In my very first year of teaching Jane jumped on the window ledge and threatened to kill herself if I did not take her to Kew Gardens. I gave her a choice…

you could jump, BUT

it is raining

the earth is very muddy

you will land in rose bushes and

we are on the ground floor

so why don’t you just sit down and learn about the reproduction of ferns

She did and I really cannot remember if I took her to Kew Gardens.

Does God also come into this?  Does God also control by offering choices? Today during a period of silence in the service we were invited to read the second and third paragraphs of the Sh’ma in which God gives the Israelites a choice.

Abbreviating it somewhat:

“Love and Serve the Eternal your God”  and the rains will come at the right time for your harvests and you will “eat and be satisfied”.

On the other hand if you worship other gods, God will “shut up the sky” and “the land will not produce”
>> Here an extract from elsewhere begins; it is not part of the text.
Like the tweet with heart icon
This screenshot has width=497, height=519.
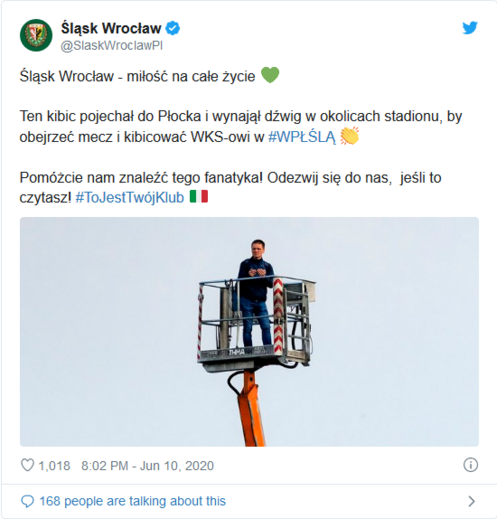pyautogui.click(x=27, y=465)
This passage from Deuteronomy can be used as evidence that we have free will and can make choices and God will reward or punish us accordingly. But this is a troublesome passage in many respects, this is why in our Reform prayer book alternative passages are also suggested. It certainly does not reflect what happens in life. Do only good things happen to good people and only bad things happen to bad people? No, that is not our experience of life. So how convincing is this passage?

 Let us assume that we have choices. When did humans become choosing creatures? Was that the purpose of the Tree of Knowledge to give them the opportunity to make the first choice? The forbidden fruit must have held a fascination for Adam and Eve. Don’t eat it! What an invitation! Was this part of their learning to be humans? Did they actually expect to become more knowledgeable? Nearer to the Angels? Or was it just curiosity? Did they feel that they were acting against God?
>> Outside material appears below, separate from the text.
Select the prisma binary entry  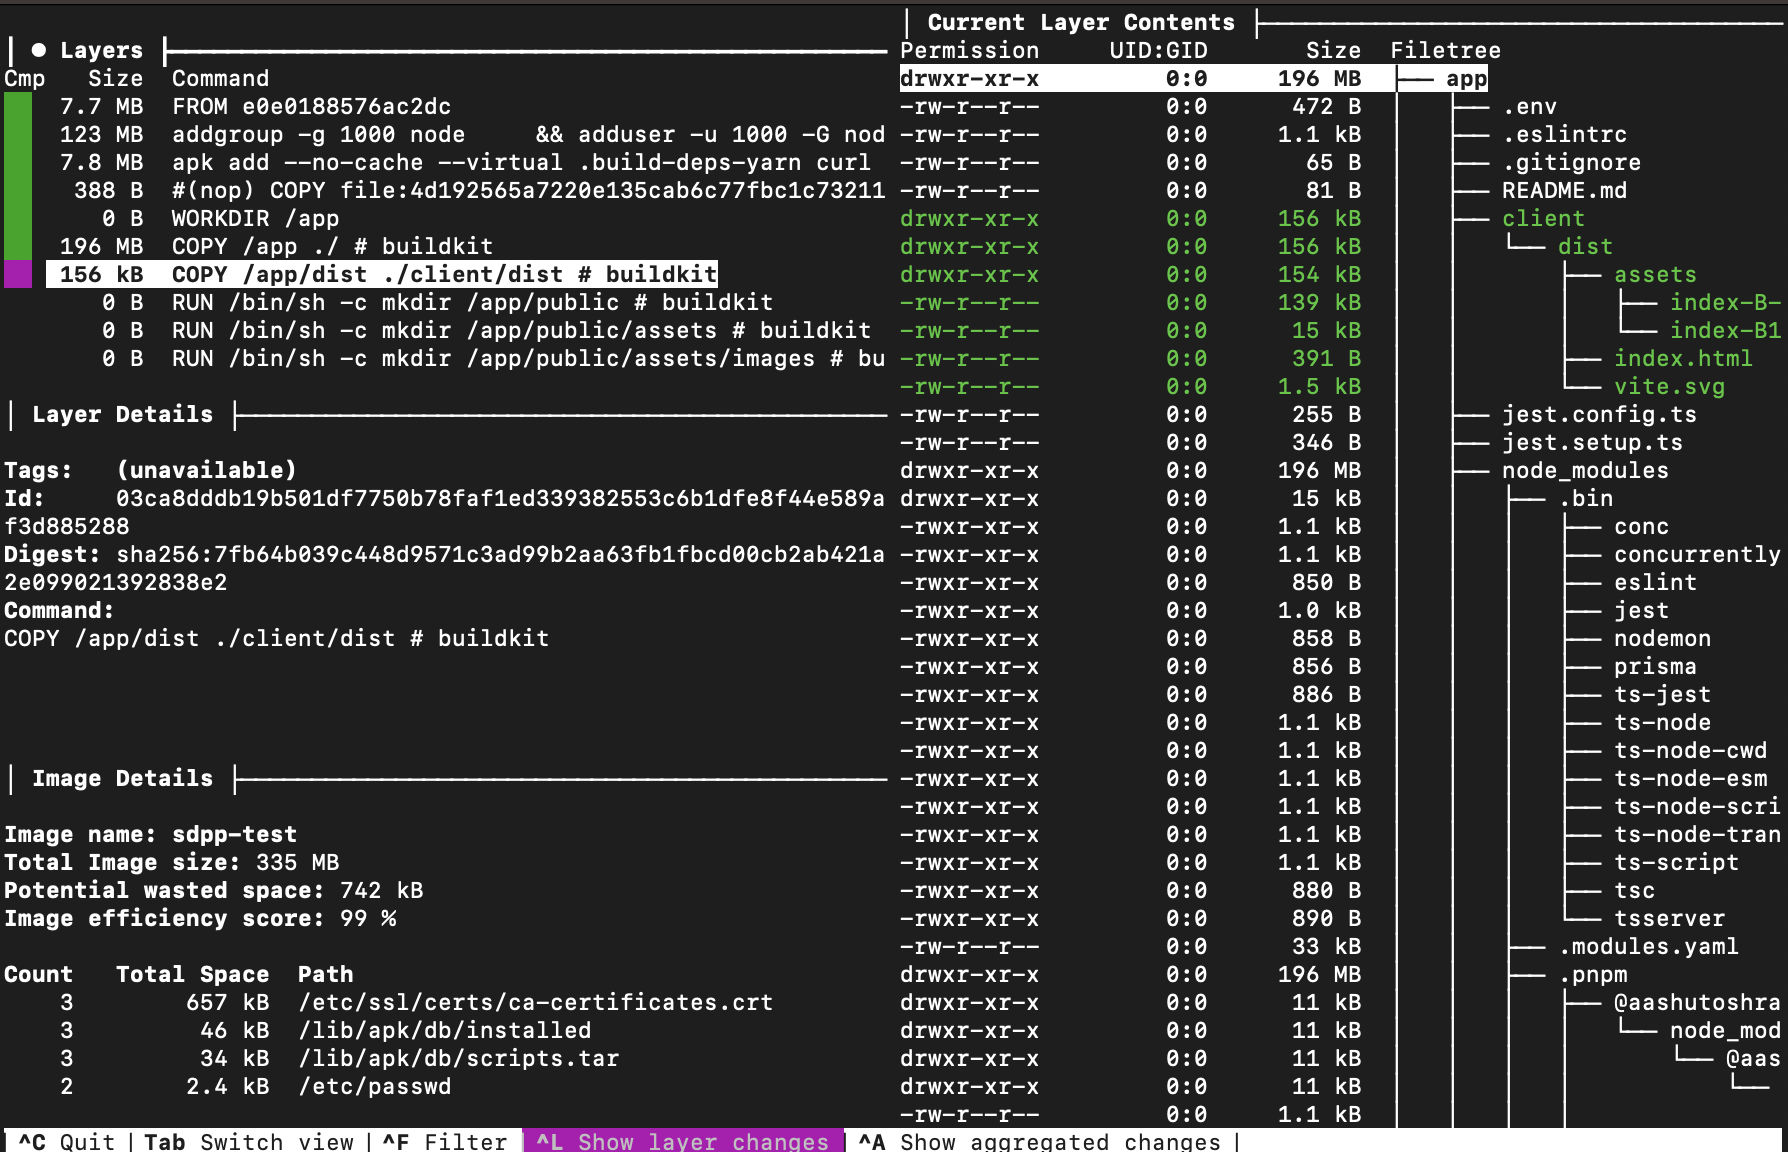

God must have known the outcome. I knew Jane and was almost certain she would not jump; the idea of being scratched and muddy would not have appealed. Even more so God knew Adam and Eve, God had created them and must have known they would eat the fruit. Did God see this as disobedience or just part of their human development? Was their’s a free choice or were they preprogrammed?

Moving on to today’s Parashah. It describes the last of the Plagues and the beginning of the Passover story, but I was immediately drawn to the sentence

“The Eternal had stiffened the heart of Pharaoh so he would not let the Israelites go from his land” 

Did Pharaoh have free will if God intervened as God saw fit? No, so why did God take over? As usual there is more than one explanation

  1. God wanted to win and to be seen to win. Earlier in Exodus Moses was able to change a rod into a serpent, but so were the Egyptian worshippers of false gods. The contest was won by Moses as his serpent ate all the others. But not enough, the God of the Israelites must be seen to be even more powerful and hence the plagues. Look what I can do if you do not let my people go. This does not present God in a good light!

2. Another explanation is that Pharaoh hardened his own heart, as indicated in the first five plagues and it was only then that God had an input. Quoting from Talmud,

“Thus it was with the wicked Pharaoh. Since God sent 5 times to him and he took no notice, God then said: You have stiffened your neck and hardened your heart; well I will add to your uncleanness.”

After Gods intervention another 5 plagues followed as a punishment or maybe a means of further separating the Egyptians and the Israelites.

Only the Egyptians suffered the full force of the plagues

3. The Christian acceptance of God’s intervention (in Romans in the New Testament) says simply “Has the potter no right over the clay to make out of the same lump one vessel for beauty and another for menial use” In other words it is up to God what he does with us. It is not our business if God hardens Pharaoh ’s heart.

There is a consequence if we do not accept free will. It becomes unreasonable to condemn a person for wrong doing. Their behaviour is the result of who they are and their experiences - and maybe the intervention of God. Unthinkable? It fits well with the idea that the deed is wrong, you judge the deed and not the person, you cannot blame the person for the inevitable. Do I go along with this? Do you?

So where do you stand on free will? If uncertain, as I am, how are we to act?

We believe or even pretend that we have free will and we go ahead, make choices, take responsibility for our choices, and make sure they are informed.

Rabbi  Akiva says in the Mishnah (Pirkei Avot)

“Everything is foreseen, yet free choice is given”

So choose and 

May all your choices be good ones

Ken y'hi ratzon, may this be God's will, and let us say Amen.